Il petrolio sale sopra i 97 dollari mentre gli attacchi tra USA e Iran alimentano timori sull'offerta; il FTSE 100 in apertura in ribasso
Punti chiave
- •Il greggio Brent è salito sopra i 97 dollari al barile lunedì a seguito degli ultimi attacchi tra USA e Iran.
- •Gli Stati Uniti hanno colpito tre petroliere iraniane in rappresaglia agli attacchi con missili balistici contro navi della Marina statunitense.
- •L'Iran ha annunciato l'introduzione nei prossimi giorni di una zona marittima 'limitata' oltre lo Stretto di Hormuz.
- •Lo Stretto di Hormuz trasportava in passato circa il 20% del petrolio e del gas naturale liquefatto mondiale.
- •Il FTSE 100 di Londra era destinato a scendere in apertura mentre gli investitori valutavano i costi energetici più elevati.

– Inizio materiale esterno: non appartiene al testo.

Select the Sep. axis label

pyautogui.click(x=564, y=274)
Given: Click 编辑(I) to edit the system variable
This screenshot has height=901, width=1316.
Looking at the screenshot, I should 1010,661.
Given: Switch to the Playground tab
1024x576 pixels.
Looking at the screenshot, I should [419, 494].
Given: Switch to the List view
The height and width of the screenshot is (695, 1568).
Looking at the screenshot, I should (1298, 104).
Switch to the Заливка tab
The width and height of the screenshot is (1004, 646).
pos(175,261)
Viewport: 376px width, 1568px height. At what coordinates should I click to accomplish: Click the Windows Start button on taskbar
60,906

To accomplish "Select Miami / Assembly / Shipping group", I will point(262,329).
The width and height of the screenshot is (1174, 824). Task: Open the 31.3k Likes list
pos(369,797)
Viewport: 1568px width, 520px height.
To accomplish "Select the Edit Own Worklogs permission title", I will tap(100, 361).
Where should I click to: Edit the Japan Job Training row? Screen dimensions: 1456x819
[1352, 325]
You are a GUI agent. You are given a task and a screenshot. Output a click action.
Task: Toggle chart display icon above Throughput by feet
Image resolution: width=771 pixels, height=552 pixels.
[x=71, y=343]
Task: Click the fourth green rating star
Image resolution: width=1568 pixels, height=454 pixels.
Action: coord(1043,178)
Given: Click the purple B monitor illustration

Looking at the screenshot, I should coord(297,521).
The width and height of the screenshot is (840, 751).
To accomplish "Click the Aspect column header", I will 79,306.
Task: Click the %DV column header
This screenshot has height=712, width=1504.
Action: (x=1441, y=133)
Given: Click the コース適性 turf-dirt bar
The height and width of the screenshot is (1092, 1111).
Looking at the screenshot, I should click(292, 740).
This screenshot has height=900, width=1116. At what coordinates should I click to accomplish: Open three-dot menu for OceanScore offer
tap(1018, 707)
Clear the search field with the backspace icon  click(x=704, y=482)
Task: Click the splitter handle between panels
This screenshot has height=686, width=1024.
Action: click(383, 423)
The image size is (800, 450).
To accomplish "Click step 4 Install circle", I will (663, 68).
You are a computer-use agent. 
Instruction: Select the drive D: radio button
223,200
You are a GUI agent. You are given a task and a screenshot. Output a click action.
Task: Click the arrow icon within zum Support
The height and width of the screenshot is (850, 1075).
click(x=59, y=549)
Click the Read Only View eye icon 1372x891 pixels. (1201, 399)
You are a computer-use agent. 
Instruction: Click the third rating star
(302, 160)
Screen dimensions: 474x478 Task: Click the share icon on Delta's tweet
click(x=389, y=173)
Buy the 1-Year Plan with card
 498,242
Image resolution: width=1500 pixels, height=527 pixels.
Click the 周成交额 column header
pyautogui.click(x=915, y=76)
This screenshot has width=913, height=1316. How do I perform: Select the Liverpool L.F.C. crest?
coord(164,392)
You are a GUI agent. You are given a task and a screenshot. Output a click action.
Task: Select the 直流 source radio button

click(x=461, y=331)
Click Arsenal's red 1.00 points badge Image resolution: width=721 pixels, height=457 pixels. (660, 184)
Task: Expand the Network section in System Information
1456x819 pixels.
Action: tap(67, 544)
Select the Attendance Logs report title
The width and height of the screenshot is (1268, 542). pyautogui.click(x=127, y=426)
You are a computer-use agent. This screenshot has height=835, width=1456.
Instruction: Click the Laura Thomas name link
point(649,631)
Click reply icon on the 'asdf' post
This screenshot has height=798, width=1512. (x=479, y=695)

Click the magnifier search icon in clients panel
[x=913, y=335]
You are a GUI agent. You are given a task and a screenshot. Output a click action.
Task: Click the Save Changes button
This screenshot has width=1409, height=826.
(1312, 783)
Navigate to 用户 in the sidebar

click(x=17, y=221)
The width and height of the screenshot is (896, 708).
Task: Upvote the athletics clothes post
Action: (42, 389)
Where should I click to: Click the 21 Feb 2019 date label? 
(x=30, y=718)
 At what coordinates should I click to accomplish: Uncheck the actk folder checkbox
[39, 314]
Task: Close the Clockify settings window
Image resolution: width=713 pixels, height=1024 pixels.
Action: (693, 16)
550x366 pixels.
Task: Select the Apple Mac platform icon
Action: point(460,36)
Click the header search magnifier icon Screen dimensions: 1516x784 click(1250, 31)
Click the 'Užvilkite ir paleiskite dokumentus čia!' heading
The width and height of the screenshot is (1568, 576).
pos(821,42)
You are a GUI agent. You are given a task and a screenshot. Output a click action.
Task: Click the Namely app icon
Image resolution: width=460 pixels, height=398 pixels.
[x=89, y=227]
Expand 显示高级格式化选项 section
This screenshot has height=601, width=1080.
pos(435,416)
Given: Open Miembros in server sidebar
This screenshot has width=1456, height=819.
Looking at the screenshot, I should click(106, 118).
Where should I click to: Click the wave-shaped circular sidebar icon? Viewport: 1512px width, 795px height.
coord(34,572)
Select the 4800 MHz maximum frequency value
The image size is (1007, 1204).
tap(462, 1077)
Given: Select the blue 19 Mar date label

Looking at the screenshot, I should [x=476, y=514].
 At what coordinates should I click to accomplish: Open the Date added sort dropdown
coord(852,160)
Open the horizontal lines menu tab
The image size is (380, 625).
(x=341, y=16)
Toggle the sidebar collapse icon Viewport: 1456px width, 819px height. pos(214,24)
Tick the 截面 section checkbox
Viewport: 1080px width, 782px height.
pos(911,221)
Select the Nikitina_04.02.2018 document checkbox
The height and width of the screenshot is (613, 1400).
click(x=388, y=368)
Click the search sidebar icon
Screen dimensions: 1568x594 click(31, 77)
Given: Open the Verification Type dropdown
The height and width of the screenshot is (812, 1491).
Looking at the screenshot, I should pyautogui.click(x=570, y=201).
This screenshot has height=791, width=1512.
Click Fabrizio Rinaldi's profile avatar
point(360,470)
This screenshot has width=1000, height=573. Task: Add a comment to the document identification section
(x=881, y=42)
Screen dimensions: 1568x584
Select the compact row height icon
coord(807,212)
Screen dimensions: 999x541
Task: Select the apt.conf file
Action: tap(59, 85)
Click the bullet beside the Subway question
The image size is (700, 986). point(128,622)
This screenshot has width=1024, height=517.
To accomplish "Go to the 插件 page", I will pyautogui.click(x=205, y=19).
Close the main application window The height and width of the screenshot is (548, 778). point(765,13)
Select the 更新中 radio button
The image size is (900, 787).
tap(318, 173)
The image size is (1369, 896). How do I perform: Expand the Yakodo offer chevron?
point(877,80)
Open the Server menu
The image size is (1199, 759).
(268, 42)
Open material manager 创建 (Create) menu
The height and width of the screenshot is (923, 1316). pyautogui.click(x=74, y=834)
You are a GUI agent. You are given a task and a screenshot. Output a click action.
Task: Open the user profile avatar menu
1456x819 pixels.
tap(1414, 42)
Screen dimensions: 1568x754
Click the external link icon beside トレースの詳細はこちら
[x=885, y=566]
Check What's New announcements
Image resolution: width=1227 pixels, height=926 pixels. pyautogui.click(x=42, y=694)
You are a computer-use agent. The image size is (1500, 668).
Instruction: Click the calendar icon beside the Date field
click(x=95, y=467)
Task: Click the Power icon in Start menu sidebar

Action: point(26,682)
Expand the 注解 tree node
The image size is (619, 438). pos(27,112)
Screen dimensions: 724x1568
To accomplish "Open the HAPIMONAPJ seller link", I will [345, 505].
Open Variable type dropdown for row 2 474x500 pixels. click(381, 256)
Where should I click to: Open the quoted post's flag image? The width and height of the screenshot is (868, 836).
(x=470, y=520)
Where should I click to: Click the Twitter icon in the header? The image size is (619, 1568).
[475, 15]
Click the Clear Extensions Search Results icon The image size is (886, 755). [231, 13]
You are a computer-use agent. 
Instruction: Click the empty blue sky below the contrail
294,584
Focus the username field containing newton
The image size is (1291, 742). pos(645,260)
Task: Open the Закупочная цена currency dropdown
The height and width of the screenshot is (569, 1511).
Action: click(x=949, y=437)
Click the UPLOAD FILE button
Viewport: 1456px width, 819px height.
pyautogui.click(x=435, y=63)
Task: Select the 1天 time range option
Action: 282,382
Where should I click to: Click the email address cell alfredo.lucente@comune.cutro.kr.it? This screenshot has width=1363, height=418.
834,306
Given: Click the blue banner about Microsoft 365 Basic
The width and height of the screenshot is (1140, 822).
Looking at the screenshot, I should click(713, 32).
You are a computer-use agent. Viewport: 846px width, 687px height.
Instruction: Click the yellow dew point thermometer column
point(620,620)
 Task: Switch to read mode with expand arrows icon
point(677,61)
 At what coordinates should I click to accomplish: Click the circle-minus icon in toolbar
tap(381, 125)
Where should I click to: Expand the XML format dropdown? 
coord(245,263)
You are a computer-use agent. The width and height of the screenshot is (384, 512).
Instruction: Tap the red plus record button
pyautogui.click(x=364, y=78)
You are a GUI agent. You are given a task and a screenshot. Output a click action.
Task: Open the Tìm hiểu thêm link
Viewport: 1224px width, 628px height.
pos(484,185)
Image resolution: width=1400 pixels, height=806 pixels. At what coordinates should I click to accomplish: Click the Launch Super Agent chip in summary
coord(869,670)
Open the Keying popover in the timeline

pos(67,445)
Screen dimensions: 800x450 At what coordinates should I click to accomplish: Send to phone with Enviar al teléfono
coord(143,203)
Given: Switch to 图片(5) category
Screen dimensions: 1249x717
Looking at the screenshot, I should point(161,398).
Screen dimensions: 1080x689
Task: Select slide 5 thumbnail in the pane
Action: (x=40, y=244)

I mercati rientrano dal weekend per valutare l'ultima escalation delle tensioni in Medio Oriente, dopo che Stati Uniti e Iran hanno continuato a scambiarsi attacchi, alimentando timori di un colpo all'offerta mondiale di petrolio.
Il greggio Brent, il riferimento internazionale per i prezzi del petrolio, saliva lunedì mattina, superando quota 97 dollari al barile. L'aumento del Brent ha un impatto ben oltre i mercati energetici: il riferimento influenza tutto, dai prezzi alle pompe ai costi del carburante aereo fino agli indici d'inflazione più ampi, il che significa che qualsiasi interruzione prolungata dei flussi di approvvigionamento dal Medio Oriente tende a riverberarsi sull'intera economia.
Il rialzo segue il bersaglio statunitense di tre petroliere iraniane durante il weekend, in rappresaglia agli attacchi con missili balistici contro navi da guerra della Marina americana. Teheran ha reagito attaccando petroliere e altre imbarcazioni legate agli USA, e ha annunciato l'introduzione nei prossimi giorni di una zona marittima "limitata" oltre lo Stretto di Hormuz — un passaggio che i trader osserveranno da vicino, dato il suo potenziale di scoraggiare ulteriormente la navigazione in uno dei punti di strozzatura energetici più importanti al mondo.
Il segretario all'Energia statunitense Chris Wright ha invitato le altre nazioni a sostenere lo sforzo americano per riaprire lo Stretto di Hormuz, dichiarando: "Il commercio mondiale non dovrebbe essere responsabilità esclusiva degli Stati Uniti".
Il cessate il fuoco di 60 giorni tra Stati Uniti e Iran è scaduto formalmente il mese scorso, ma non si intravedono segnali di una ulteriore soluzione diplomatica all'orizzonte.
Venerdì, Trump ha ribadito la posizione statunitense sostenendo che il conflitto non è una "guerra".
"Lo chiamo un conflitto militare perché per noi è una cosa da poco. Non è un granché", ha detto il presidente americano, definendo gli attacchi in corso "intermittenti".
Le tensioni in corso rendono le navi riluttanti a transitare per lo Stretto di Hormuz — che in passato trasportava circa il 20% del petrolio e del gas naturale liquefatto mondiale — finché non sia confermato un passaggio sicuro.
La pressione si sta trasferendo anche ai titoli azionari: il FTSE 100 di Londra è destinato a scendere in apertura, mentre gli investitori soppesano la prospettiva di costi energetici più elevati rispetto al rialzo del prezzo del petrolio.
Seguiranno ulteriori aggiornamenti e analisi di mercato nel corso della giornata.